There are a couple of interesting solutions that don't depend on groupby
. The first is really simple:
def apply_to_bins(func, values, bins):
return zip(*((bin, func(values[bins == bin])) for bin in set(bins)))
This uses "fancy indexing" instead of grouping, and performs reasonably well for small inputs; a list-comprehension-based variation does a bit better (see below for timings).
def apply_to_bins2(func, values, bins):
bin_names = sorted(set(bins))
return bin_names, [func(values[bins == bin]) for bin in bin_names]
These have the advantage of being pretty readable. Both also fare better than groupby
for small inputs, but they get much slower for large inputs, especially when there are many bins; their performance is O(n_items * n_bins)
. A different numpy
-based approach is slower for small inputs, but much faster for large inputs, and especially so for large inputs with lots of bins:
def apply_to_bins3(func, values, bins):
bins_argsort = bins.argsort()
values = values[bins_argsort]
bins = bins[bins_argsort]
group_indices = (bins[1:] != bins[:-1]).nonzero()[0] + 1
groups = numpy.split(values, group_indices)
return numpy.unique(bins), [func(g) for g in groups]
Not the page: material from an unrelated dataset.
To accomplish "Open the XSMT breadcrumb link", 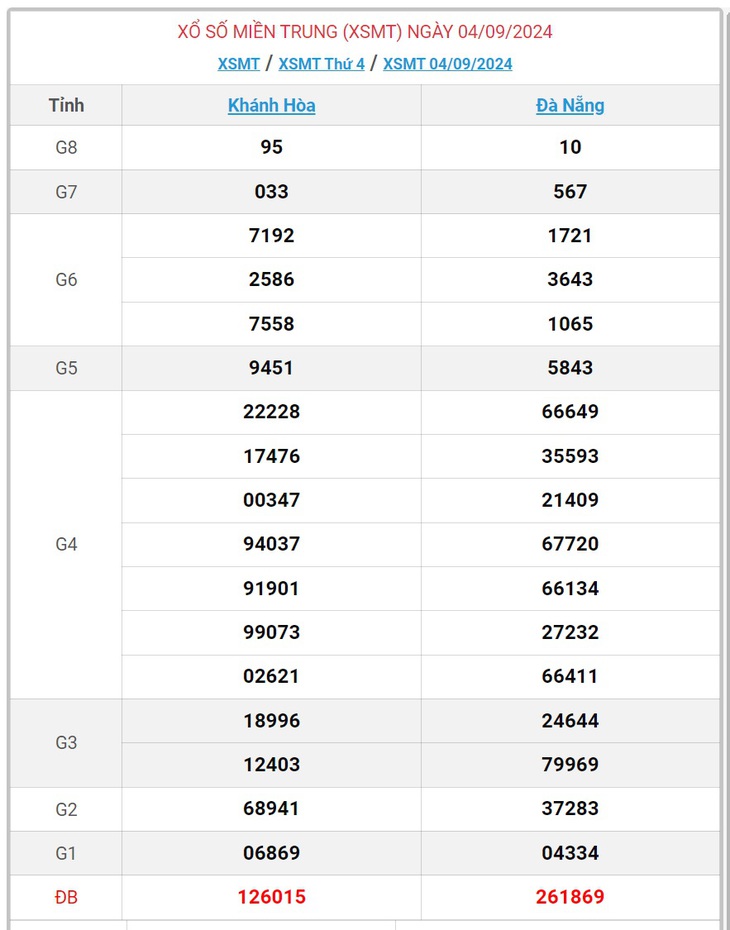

Some tests. First for small inputs:
>>> def apply_to_bins_groupby(func, x, b):
... return zip(*[(k, np.product(x[list(v)]))
... for k, v in groupby(np.argsort(b), key=lambda i: b[i])])
...
>>> x = numpy.array([1, 2, 3, 4, 5, 6])
>>> b = numpy.array(['a', 'b', 'a', 'a', 'c', 'c'])
>>>
>>> %timeit apply_to_bins(numpy.prod, x, b)
10000 loops, best of 3: 31.9 us per loop
>>> %timeit apply_to_bins2(numpy.prod, x, b)
10000 loops, best of 3: 29.6 us per loop
>>> %timeit apply_to_bins3(numpy.prod, x, b)
10000 loops, best of 3: 122 us per loop
>>> %timeit apply_to_bins_groupby(numpy.prod, x, b)
10000 loops, best of 3: 67.9 us per loop
The apply_to_bins3
doesn't fare too well here, but it's still less than an order of magnitude slower than the fastest. It does better when n_items
gets larger:
>>> x = numpy.arange(1, 100000)
>>> b_names = numpy.array(['a', 'b', 'c', 'd'])
>>> b = b_names[numpy.random.random_integers(0, 3, 99999)]
>>>
>>> %timeit apply_to_bins(numpy.prod, x, b)
10 loops, best of 3: 27.8 ms per loop
>>> %timeit apply_to_bins2(numpy.prod, x, b)
10 loops, best of 3: 27 ms per loop
>>> %timeit apply_to_bins3(numpy.prod, x, b)
100 loops, best of 3: 13.7 ms per loop
>>> %timeit apply_to_bins_groupby(numpy.prod, x, b)
10 loops, best of 3: 124 ms per loop
And when n_bins
goes up, the first two approaches take too long to bother showing here -- around five seconds. apply_to_bins3
is the clear winner here.
>>> x = numpy.arange(1, 100000)
>>> bn_product = product(['a', 'b', 'c', 'd', 'e'], repeat=5)
>>> b_names = numpy.array(list(''.join(s) for s in bn_product))
>>> b = b_names[numpy.random.random_integers(0, len(b_names) - 1, 99999)]
>>>
>>> %timeit apply_to_bins3(numpy.prod, x, b)
10 loops, best of 3: 109 ms per loop
>>> %timeit apply_to_bins_groupby(numpy.prod, x, b)
1 loops, best of 3: 205 ms per loop
Overall, groupby
is probably fine in most cases, but is unlikely to scale well, as suggested by this thread. Using a pure(er) numpy
approach, is slower for small inputs, but only by a bit; the tradeoff is a good one.